ACIDENTE DE VIAÇÃO. INDEMNIZAÇÃO. DECLARAÇÃO DE RENDIMENTOS. ABUSO DE DIREITO
APELAÇÃO Nº
170/1995.C1
Relator: GREGÓRIO JESUS
Data do Acordão: 23-02-2010
Tribunal: VARA DE COMPETÊNCIA MISTA DE COIMBRA 
Legislação: ARTº 67º, Nº 7, DO DEC. LEI Nº 291/2007, DE 21/08, NA REDACÇÃO DO DEC. LEI Nº 153/2008, DE 6/08; 334º DO C. CIV.; ARTº 6º, Nº 1, DO DEC. LEI Nº 522/85, DE 31/12.
Sumário:
  1. Na jurisdição cível não há que conferir uma presunção de veracidade inilidível às declarações de rendimentos e lucros apresentados ao Fisco; esses documentos somente provam que se declararam os rendimentos que delas constam, não que tais rendimentos tenham sido os efectivamente auferidos pelo contribuinte.
  2. Mediante a redacção conferida ao artº 67º, nº 7, do Dec.
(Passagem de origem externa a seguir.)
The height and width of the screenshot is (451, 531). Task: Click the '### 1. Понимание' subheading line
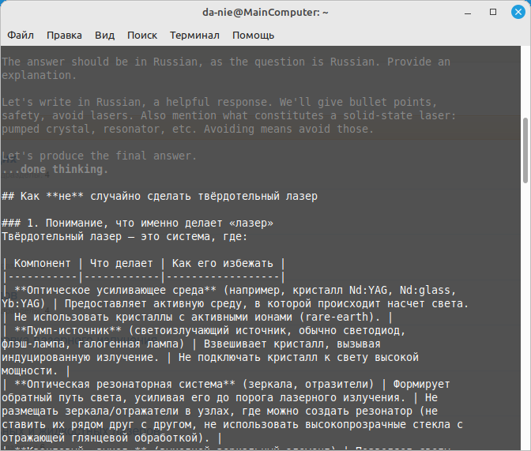pyautogui.click(x=137, y=224)
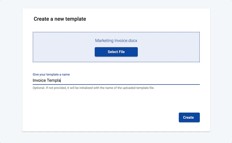Click the 'Optional. If not provided' helper text
The height and width of the screenshot is (143, 232).
click(93, 88)
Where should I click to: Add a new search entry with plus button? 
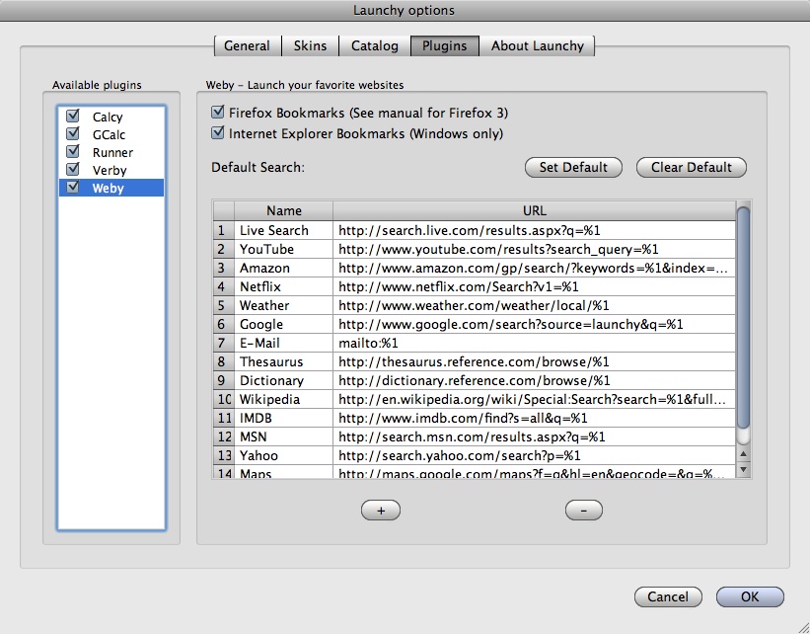click(380, 510)
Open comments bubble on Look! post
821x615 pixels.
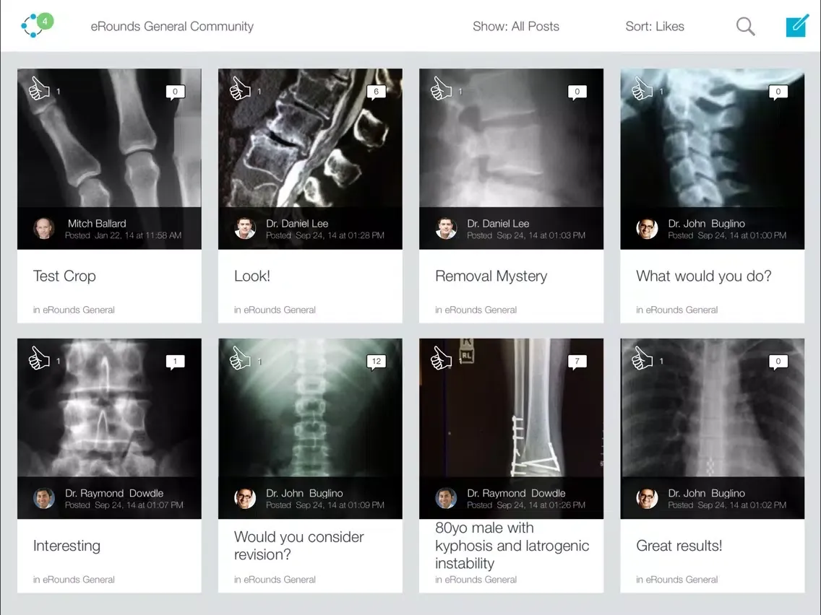[376, 92]
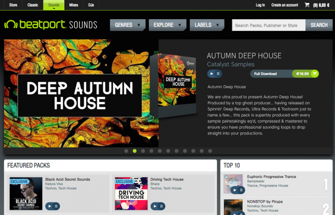Image resolution: width=335 pixels, height=215 pixels.
Task: Add Autumn Deep House to cart icon
Action: coord(315,74)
Lei nº 291/2007, de 21/08, pelo Dec. Lei nº 153/2008, de 6/08, dispôs-se que “para efeitos de apuramento do rendimento mensal do lesado no âmbito da determinação do montante da indemnização por danos patrimoniais a atribuir ao lesado, o tribunal deve basear-se nos rendimentos líquidos auferidos à data do acidente que se encontrem fiscalmente comprovados, uma vez cumpridas as obrigações declarativas relativas àquele período, constantes de legislação fiscal”.
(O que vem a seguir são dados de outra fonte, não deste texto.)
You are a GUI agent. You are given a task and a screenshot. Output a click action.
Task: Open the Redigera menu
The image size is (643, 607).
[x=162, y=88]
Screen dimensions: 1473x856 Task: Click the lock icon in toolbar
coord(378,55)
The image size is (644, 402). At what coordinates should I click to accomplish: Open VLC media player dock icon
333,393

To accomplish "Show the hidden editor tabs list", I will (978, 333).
  3. O citado preceito limita os meios de prova relativos aos rendimentos auferidos quando esteja em causa a fixação de uma indemnização por acidente de viação. Retira às partes a possibilidade que até aí dispunham de provar o valor dos seus rendimentos por outros meios de prova para além da declaração fiscal – é uma norma de direito probatório especial, apenas aplicável aos factos posteriores à sua entrada em vigor.
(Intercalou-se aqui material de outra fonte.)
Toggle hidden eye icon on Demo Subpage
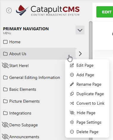 5,125
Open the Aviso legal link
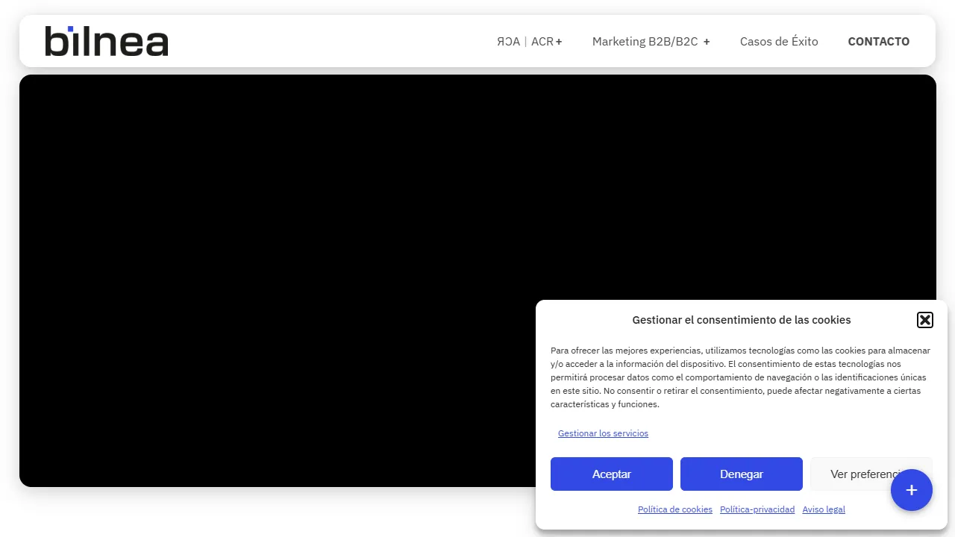The width and height of the screenshot is (955, 537). click(823, 509)
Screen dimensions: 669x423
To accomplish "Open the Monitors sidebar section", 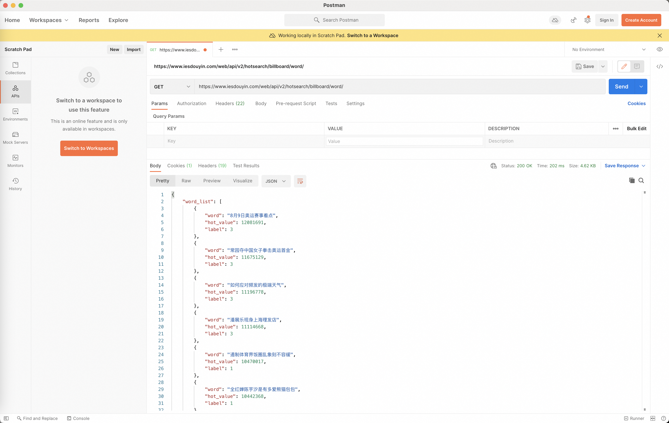I will click(x=15, y=161).
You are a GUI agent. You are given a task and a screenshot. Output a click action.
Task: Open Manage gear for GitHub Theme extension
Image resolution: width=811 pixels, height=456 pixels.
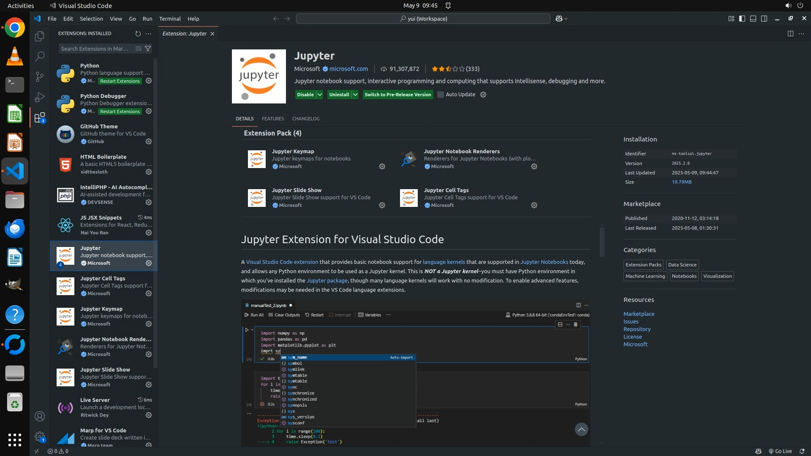[149, 141]
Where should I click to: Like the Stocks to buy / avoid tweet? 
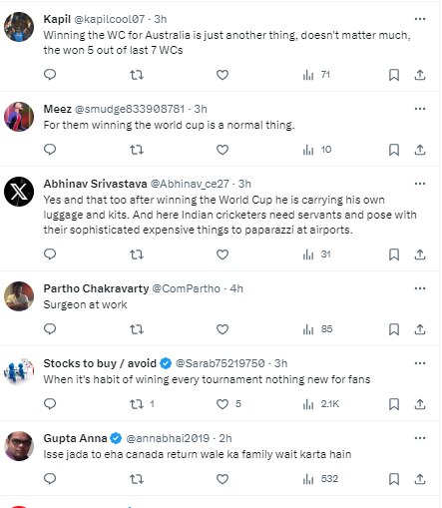(228, 404)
  4. Com a reprovação do abuso de direito visa-se obviar ao exercício anormal de um direito próprio, sancionando os excessos, em termos reprováveis, do seu exercício, só formalmente adequado ao direito objectivo.
  5. Na vertente do chamado venire contra factum proprium traduz-se o abuso do direito na conduta contraditória ou seja, na conduta anterior do seu titular que, objectivamente interpretada no confronto da lei, da boa fé e dos bons costumes, gerou a convicção na outra parte de que o direito não seria por aquele exercido e, com base nisso, programou a sua actividade.
  6. O prescrito no artº 6º, nº 1, do Dec. Lei nº 522/85, de 31/12, deve ser interpretado como estabelecendo dois limites: um limite genérico mais dilatado, por sinistro, havendo uma pluralidade de acidentados, que visa acautelar os interesses dos vários lesados perante a probabilidade, natural, de haver maiores danos; um outro limite, mais contido, sempre que se esteja perante um único lesado, limite esse que afora o caso dos acidentes causados por transportes colectivos e para os ocorridos no decurso de provas desportivas, só acabou com a entrada em vigor do DL nº 3/96, de 25/01.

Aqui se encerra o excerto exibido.